I just wrote that headline and I still can’t process this whole thing. Here’s the backstory..
I’m beyond thrilled at being chosen to participate in a ‘leg’ of the Canada C3 voyage. That’s the 150 day expedition from Toronto to Victoria,via the Northwest passage, on a research vessel, designed to celebrate Canada and connect the country. It left from Toronto on June 1st. It’s an awesome opportunity of which I am thrilled to take part. I’ll join for leg 5 in St. John’s Newfoundland and Labrador and be on board for 11 days, at which time we’ll continue the mandate of the journey which will explore the four themes of Canada 150. Those are Diversity and Inclusion, Reconciliation, Youth Engagement and the Environment. The ship is loaded with scientific experiments, and makes stops at festivals and events along the way. It’s by no means just a ‘cruise’, but a working, learning and exploring environment. I’ll be joined on board by scientists, athletes, politicians and young Canadians to name a few. Every leg, I believe, will take 20 Canadians from different walks of life. In order to take the journey, all those going were rightly required to get a police check. I’ve been through these before and it’s just a routine and practical precaution that those running the expedition, in this case the Students On Ice Foundation, require. No problem.

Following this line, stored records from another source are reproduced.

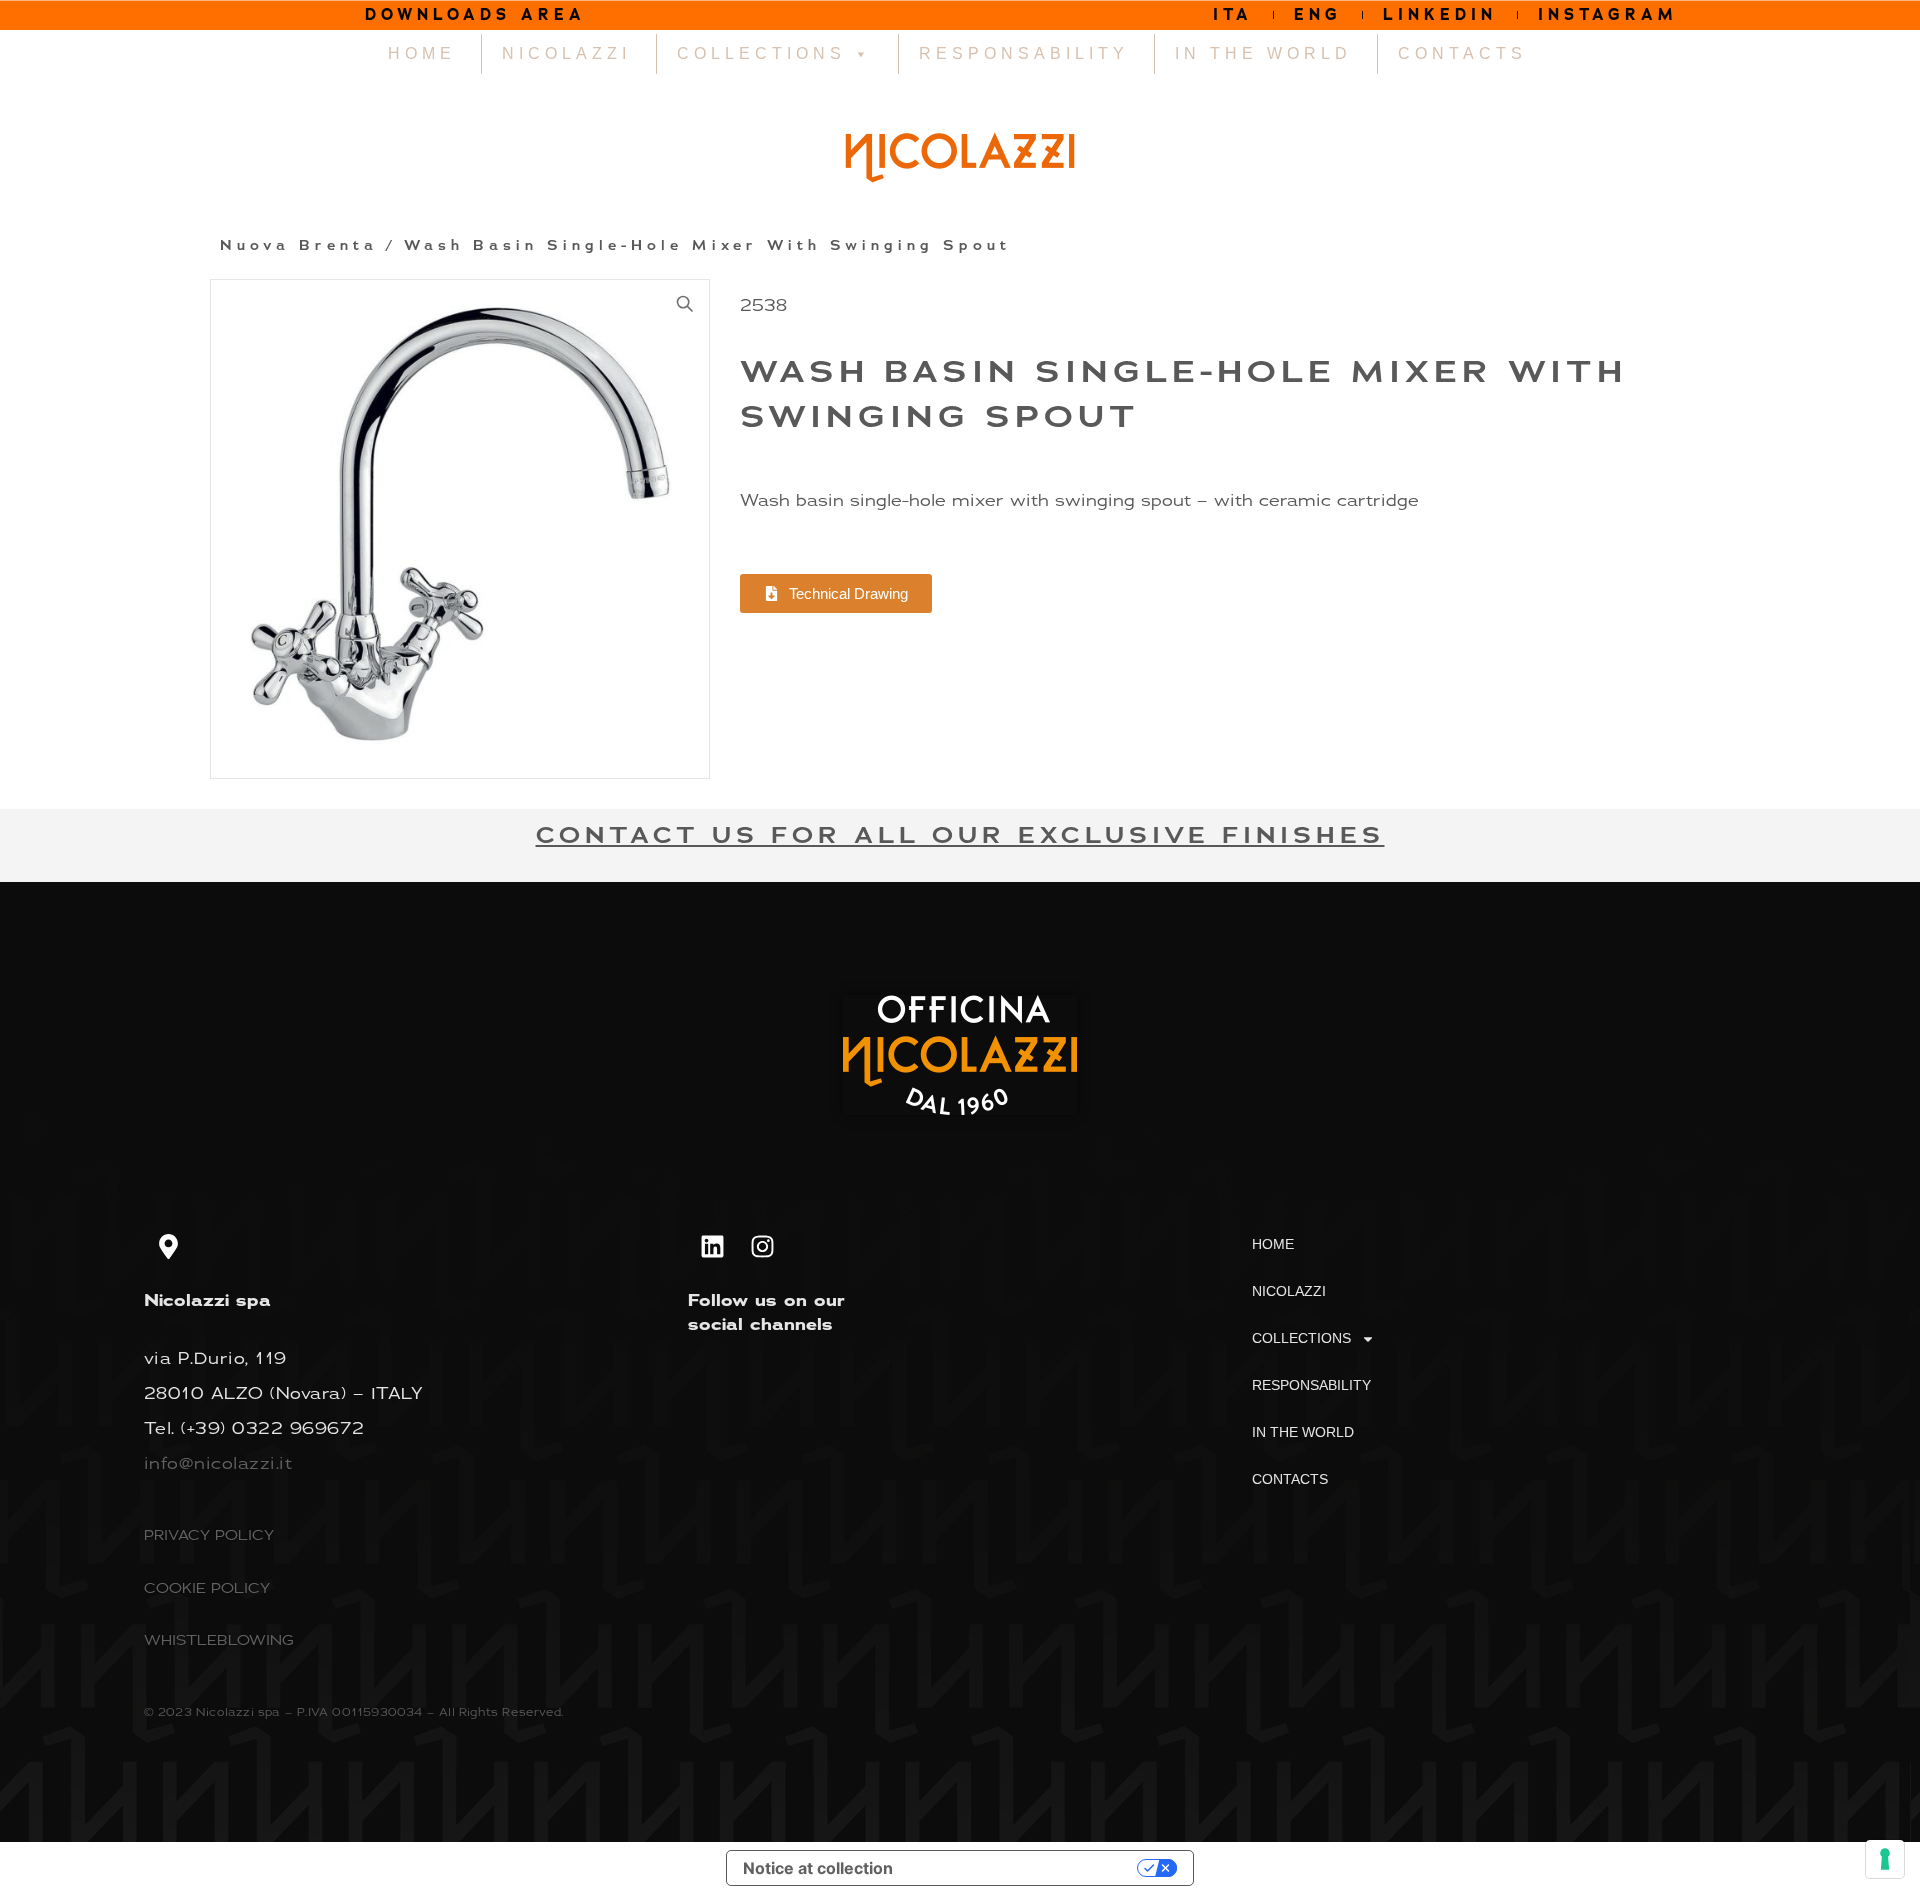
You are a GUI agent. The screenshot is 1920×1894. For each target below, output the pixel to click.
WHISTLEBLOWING (219, 1639)
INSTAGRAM (1608, 14)
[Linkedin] (713, 1246)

I headed down to the Charlottetown Police station last week and got the required forms and returned them with the required information. You had to fill out two forms, one giving basic consent to do a criminal check and another which allows them to do a search for those convicted of a sexual crime but had received a pardon. This part was required because I would working and interacting in and around vulnerable people. I was told it was routine for all who where looking to get a police check, so I signed the form to allow the process to be completed in every way. No problem. BIG problem.
I got a call today from the police telling me there was an issue with the ‘sexual crime pardon’ part of my check. What? I was informed that someone in this country, someone, somewhere, with the exact same birth date as me, had been given a pardon for a sexual offense, and I had to come down and be fingerprinted, so those prints could be sent to the national data bank in Ottawa to prove that person, pardoned for a sexual crime, wasn’t me. Wait, what? I admit to being in a bit of a state of shock at this point. I said, didn’t my background check reveal that I had never been pardoned of any crime? No, when you’re pardoned, the slate is wiped clean so they can’t tell if I was ever pardoned or not. Only the national fingerprint data bank in Ottawa can prove you were never pardoned, and they do that by checking your finger prints against those on file of the actual sexual offender who was pardoned. I said, well, I was never pardoned. They said, well, we can’t prove that. Oh, and its going to cost you $20 for the fingerprint procedure. So, let me get this straight. I have to pay to prove I’m not a sexual offender. That’s correct.
So, guilty until proven innocent. Is that a stretch?
I had a lot of questions. It appears that prior to 2010, the national registry for those convicted of a sexual offense and then pardoned, contained name, date of birth and fingerprints. On at least one occasion, someone changed their name, and did not notify the proper authorities, and re-offended. From that point on, the name portion of the data base was reduced to just date of birth and fingerprints, to avoid the calamity of having someone outsmart authorities with a simple name change.
So, this I get. What I don’t get is why local authorities are shutout of the information regarding pardons relating to sexual crimes. What if someone re-offends, but the arresting force didn’t know there was an offense to begin with? In time they would find out, but not immediately, which you’d think they would like to do. I was told that once you’re pardoned of any crime, all information relating to that crime is wiped. It can’t be picked up on background checks. In the case of a pardon for a sexual offense, if a match on the date of birth comes up, that information is shown, but the message is simply the person applying for the background check needs to be fingerprinted and those prints shipped to the national data base. So when it comes to sexual crime pardons, does Ottawa think local law enforcement officials can’t keep a secret? On a very crude and simple level, yes it seems that way.
So now I am in the waiting phase, which will take 7 to 10 days at which time the police here will inform me of the all clear. But don’t get me wrong, they very fact you’ve been fingerprinted for something you didn’t do, is unnerving and creates a lot of uneasiness. What if they make a mistake in Ottawa? What if it comes back and says it’s me? Believe me, all the ‘what ifs’ go through your mind.
After going through the process, my single biggest question is this. Why are people who have been convicted of a sexual offense getting pardoned in the first place?